Data Types

Data types govern how physical data is interpreted. Their specification allows binary interoperability between different Arrow implementations, including from different programming languages and runtimes (for example it is possible to access the same data, without copying, from both Python and Java using the pyarrow.jvm bridge module).

Information about a data type in C++ can be represented in three ways:

  1. Using a arrow::DataType instance (e.g. as a function argument)

  2. Using a arrow::DataType concrete subclass (e.g. as a template parameter)

  3. Using a arrow::Type::type enum value (e.g. as the condition of a switch statement)

The first form (using a arrow::DataType instance) is the most idiomatic and flexible. Runtime-parametric types can only be fully represented with a DataType instance. For example, a arrow::TimestampType needs to be constructed at runtime with a arrow::TimeUnit::type parameter; a arrow::Decimal128Type with scale and precision parameters; a arrow::ListType with a full child type (itself a arrow::DataType instance).

The two other forms can be used where performance is critical, in order to avoid paying the price of dynamic typing and polymorphism. However, some amount of runtime switching can still be required for parametric types.

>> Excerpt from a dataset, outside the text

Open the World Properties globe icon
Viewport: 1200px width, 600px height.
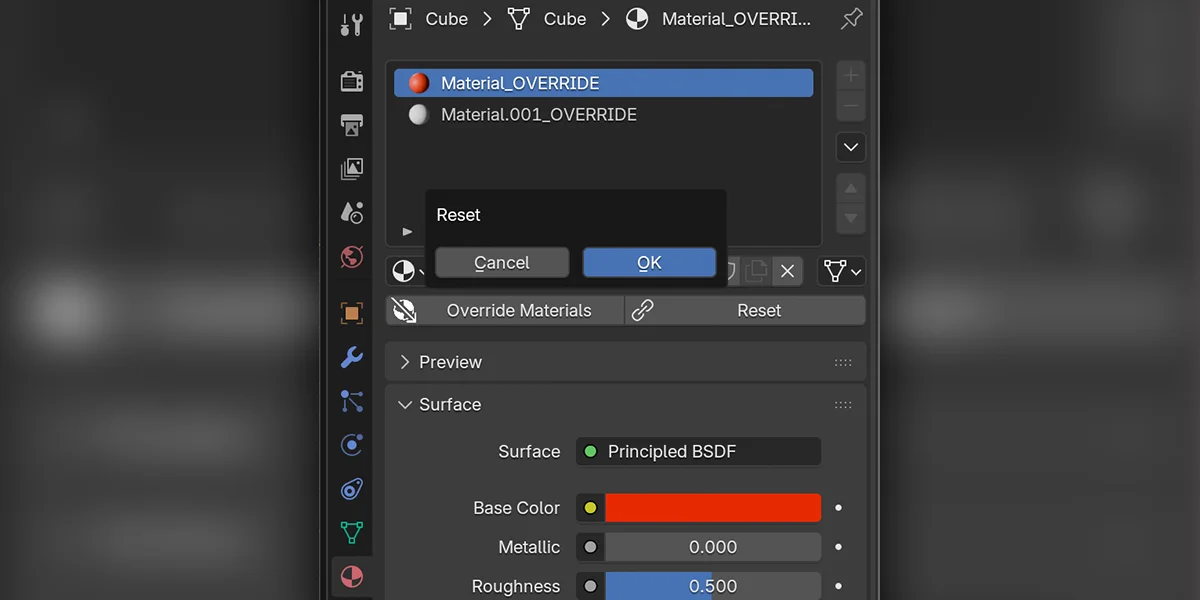(x=351, y=254)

It is not possible to reify all possible types at compile time, since Arrow data types allows arbitrary nesting.

Creating data types

To instantiate data types, it is recommended to call the provided factory functions:

std::shared_ptr<arrow::DataType> type;

// A 16-bit integer type
type = arrow::int16();
// A 64-bit timestamp type (with microsecond granularity)
type = arrow::timestamp(arrow::TimeUnit::MICRO);
// A list type of single-precision floating-point values
type = arrow::list(arrow::float32());